- Exercise: Please reproduce the material word for word, from the line holding "Given: Collapse the" through the line holding "coord(546,285)", both included.

- Available data:

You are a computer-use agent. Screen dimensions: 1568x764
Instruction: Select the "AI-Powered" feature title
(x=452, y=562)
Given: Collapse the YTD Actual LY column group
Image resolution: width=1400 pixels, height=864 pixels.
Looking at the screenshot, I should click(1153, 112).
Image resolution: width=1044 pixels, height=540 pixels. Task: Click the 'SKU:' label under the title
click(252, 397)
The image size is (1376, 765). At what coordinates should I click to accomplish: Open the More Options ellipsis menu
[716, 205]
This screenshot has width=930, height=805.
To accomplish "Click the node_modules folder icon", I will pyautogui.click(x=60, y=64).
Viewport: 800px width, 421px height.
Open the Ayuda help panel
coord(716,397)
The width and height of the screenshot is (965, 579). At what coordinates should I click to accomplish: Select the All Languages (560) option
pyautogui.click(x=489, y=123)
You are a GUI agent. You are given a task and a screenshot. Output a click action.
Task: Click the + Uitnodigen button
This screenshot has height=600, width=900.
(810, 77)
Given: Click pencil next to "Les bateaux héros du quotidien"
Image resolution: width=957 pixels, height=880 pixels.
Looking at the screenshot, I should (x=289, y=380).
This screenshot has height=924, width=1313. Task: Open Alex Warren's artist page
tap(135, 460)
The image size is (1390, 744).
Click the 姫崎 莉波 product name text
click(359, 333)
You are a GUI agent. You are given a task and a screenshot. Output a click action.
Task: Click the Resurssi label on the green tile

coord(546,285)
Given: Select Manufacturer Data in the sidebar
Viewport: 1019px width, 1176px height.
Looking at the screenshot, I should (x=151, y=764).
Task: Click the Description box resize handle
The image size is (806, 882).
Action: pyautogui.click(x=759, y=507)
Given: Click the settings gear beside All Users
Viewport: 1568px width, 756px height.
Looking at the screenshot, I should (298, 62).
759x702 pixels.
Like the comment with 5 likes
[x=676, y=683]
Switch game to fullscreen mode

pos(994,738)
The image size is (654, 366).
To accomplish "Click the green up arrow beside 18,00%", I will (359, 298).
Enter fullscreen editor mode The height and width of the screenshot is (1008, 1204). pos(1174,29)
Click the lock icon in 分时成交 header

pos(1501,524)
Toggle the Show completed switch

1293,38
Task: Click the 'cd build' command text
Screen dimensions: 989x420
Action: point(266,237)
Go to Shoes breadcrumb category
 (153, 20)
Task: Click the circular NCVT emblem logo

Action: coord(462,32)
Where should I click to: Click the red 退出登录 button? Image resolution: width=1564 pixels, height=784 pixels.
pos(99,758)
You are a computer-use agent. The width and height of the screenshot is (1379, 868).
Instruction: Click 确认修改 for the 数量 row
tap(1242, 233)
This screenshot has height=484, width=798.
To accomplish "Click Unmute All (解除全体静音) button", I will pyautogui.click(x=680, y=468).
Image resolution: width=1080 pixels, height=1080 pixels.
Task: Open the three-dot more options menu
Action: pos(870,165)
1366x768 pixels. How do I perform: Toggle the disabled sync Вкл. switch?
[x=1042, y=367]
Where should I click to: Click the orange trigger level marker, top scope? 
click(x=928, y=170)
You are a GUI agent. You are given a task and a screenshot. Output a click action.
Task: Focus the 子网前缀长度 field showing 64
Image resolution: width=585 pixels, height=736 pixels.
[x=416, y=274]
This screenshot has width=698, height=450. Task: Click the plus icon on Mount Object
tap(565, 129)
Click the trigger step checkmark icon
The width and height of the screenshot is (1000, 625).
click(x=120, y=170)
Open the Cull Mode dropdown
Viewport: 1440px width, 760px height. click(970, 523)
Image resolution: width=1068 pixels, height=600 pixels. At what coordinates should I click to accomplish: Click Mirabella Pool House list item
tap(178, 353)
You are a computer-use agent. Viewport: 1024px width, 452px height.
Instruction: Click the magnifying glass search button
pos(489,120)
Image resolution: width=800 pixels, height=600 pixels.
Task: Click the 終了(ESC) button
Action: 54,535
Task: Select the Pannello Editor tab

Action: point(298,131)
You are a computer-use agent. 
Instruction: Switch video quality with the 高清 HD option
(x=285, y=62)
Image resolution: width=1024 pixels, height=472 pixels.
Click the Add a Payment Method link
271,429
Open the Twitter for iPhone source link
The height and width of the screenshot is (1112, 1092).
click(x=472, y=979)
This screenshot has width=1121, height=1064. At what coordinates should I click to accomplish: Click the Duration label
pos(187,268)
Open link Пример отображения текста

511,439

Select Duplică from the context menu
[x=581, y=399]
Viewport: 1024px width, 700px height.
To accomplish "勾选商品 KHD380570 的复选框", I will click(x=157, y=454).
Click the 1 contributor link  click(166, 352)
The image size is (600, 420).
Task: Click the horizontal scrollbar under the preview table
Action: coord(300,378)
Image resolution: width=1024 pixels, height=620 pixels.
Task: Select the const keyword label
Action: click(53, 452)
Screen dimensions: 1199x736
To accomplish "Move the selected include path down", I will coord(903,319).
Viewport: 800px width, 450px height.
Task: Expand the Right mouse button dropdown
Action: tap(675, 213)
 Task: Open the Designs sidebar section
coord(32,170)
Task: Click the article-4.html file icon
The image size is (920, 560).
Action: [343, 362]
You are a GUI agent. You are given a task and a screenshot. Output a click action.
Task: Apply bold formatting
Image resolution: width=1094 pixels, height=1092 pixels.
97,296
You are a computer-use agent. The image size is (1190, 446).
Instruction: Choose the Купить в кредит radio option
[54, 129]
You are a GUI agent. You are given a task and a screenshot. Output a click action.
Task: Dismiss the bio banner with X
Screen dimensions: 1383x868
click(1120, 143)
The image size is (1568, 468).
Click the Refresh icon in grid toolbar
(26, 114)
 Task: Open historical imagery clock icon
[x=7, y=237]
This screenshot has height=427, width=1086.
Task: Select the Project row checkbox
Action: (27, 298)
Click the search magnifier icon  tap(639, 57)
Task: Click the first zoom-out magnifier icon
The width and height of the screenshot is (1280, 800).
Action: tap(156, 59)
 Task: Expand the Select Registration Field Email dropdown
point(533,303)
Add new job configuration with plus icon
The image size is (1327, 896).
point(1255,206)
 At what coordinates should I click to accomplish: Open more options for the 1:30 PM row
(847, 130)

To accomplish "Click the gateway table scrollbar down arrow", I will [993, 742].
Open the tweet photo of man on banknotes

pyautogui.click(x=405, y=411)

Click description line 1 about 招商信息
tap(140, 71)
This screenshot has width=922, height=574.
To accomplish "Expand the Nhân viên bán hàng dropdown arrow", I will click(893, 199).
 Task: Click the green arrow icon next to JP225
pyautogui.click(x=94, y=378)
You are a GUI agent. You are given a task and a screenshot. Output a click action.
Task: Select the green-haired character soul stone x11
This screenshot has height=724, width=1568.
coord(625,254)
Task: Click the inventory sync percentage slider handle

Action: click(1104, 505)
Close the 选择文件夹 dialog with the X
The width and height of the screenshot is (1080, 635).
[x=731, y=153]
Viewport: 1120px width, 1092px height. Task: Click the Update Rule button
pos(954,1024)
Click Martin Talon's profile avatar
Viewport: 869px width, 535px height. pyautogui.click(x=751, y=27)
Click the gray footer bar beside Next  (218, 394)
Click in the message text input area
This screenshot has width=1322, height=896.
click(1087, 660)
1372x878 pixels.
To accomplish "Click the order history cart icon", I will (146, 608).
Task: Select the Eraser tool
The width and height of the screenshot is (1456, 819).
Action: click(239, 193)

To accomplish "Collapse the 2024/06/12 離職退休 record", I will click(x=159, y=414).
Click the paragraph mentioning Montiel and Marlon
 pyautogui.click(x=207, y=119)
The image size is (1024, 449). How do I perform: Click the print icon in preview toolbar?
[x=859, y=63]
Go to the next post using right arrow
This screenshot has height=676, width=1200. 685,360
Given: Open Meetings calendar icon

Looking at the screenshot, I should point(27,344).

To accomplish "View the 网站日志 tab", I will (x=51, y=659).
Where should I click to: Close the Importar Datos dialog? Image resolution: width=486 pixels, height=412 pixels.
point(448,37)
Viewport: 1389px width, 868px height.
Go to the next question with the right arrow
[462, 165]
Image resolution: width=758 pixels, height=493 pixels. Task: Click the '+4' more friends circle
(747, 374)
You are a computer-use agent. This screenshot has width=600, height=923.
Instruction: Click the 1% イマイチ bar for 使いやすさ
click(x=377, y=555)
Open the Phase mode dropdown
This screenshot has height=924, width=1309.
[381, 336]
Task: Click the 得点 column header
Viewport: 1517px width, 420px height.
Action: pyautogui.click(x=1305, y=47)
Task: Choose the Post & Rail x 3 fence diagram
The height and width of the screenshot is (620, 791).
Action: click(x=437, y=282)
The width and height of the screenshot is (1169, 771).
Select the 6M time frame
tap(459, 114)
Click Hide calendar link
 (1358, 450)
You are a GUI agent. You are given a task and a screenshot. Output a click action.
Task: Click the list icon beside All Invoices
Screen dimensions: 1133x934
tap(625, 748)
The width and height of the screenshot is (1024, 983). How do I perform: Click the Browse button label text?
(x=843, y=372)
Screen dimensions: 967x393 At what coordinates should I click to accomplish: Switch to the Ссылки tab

- Solution to this problem:
Given: Collapse the YTD Actual LY column group
Image resolution: width=1400 pixels, height=864 pixels.
Looking at the screenshot, I should click(1153, 112).
Image resolution: width=1044 pixels, height=540 pixels. Task: Click the 'SKU:' label under the title
click(252, 397)
The image size is (1376, 765). At what coordinates should I click to accomplish: Open the More Options ellipsis menu
[716, 205]
This screenshot has width=930, height=805.
To accomplish "Click the node_modules folder icon", I will pyautogui.click(x=60, y=64).
Viewport: 800px width, 421px height.
Open the Ayuda help panel
coord(716,397)
The width and height of the screenshot is (965, 579). At what coordinates should I click to accomplish: Select the All Languages (560) option
pyautogui.click(x=489, y=123)
You are a GUI agent. You are given a task and a screenshot. Output a click action.
Task: Click the + Uitnodigen button
This screenshot has height=600, width=900.
(810, 77)
Given: Click pencil next to "Les bateaux héros du quotidien"
Image resolution: width=957 pixels, height=880 pixels.
Looking at the screenshot, I should (x=289, y=380).
This screenshot has height=924, width=1313. Task: Open Alex Warren's artist page
tap(135, 460)
The image size is (1390, 744).
Click the 姫崎 莉波 product name text
click(359, 333)
You are a GUI agent. You are given a task and a screenshot. Output a click action.
Task: Click the Resurssi label on the green tile

coord(546,285)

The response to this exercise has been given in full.